* _ENUNCIADO DEL EJERCICIO_: Resume en dos oraciones el texto de referencia sobre Ramón Martínez Ocaranza.

* _TEXTO DE REFERENCIA_:
◆ ◆ ◆ ◆

13 octubre, 2016

MARTINEZ OCARANZA, POETA DE CONCIENCIA: María Teresa Perdomo

MARTINEZ OCARANZA, POETA DE CONCIENCIA

Por María Teresa Perdomo

 

Ramón Martínez Ocaranza cumplió a la perfección la altísima misión que él mismo se impuso de volcar en su poesía sus más intensas y profundas percepciones. Vivió su vida no como testigo indiferente ante lo que le iba entregando la vida, fuera gozo radiante de armonía, de paz, de hermosura o de sufrimientos atroces que llegaban hasta una tortura insoportable.

◆ ◆ ◆ ◆

(Extracto del conjunto de datos)
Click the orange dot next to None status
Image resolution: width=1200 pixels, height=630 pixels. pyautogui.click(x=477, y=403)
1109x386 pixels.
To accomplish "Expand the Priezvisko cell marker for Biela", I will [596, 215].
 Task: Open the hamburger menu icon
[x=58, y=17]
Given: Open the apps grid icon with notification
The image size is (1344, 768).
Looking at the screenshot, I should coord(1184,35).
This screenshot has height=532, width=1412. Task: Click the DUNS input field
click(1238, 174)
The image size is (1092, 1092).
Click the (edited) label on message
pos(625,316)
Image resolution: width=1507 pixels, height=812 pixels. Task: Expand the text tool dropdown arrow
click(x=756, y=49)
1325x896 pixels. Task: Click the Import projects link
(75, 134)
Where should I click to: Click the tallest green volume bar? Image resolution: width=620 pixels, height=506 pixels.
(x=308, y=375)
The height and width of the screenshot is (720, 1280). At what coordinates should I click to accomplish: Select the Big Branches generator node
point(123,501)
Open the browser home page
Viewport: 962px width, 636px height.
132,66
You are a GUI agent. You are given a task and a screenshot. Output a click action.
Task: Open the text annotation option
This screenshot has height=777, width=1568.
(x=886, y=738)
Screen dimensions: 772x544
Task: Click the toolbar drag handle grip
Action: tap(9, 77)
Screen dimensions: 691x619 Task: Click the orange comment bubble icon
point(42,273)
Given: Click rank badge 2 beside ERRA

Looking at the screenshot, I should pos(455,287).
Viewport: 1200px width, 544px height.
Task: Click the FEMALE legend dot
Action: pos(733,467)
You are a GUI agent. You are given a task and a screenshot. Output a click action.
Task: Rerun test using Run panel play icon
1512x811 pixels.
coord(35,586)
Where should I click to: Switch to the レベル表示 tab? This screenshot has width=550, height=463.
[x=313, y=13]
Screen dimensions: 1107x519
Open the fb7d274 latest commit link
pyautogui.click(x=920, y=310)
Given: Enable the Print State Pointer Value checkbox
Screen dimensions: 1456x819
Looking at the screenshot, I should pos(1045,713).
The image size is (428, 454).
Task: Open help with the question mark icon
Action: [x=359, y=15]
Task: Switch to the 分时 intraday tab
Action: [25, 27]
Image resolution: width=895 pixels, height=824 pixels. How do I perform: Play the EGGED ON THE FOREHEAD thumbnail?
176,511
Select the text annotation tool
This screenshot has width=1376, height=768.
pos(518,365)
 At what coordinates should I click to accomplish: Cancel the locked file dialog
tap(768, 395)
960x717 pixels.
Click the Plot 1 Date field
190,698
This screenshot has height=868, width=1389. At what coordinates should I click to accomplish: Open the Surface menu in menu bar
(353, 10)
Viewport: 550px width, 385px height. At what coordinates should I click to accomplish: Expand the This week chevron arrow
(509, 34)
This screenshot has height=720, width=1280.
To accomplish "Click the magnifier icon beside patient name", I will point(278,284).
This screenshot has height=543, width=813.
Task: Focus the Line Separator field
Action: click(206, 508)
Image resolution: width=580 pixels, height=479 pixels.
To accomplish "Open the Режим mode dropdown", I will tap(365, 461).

◆ ◆ ◆ ◆

* _RESULTADO DE LA TAREA_: Según María Teresa Perdomo, Ramón Martínez Ocaranza cumplió a la perfección la misión que él mismo se impuso: volcar en su poesía sus percepciones más intensas y profundas. No vivió como testigo indiferente ante lo que la vida le entregaba, fuera gozo de armonía, paz y hermosura o sufrimientos atroces que llegaban a una tortura insoportable.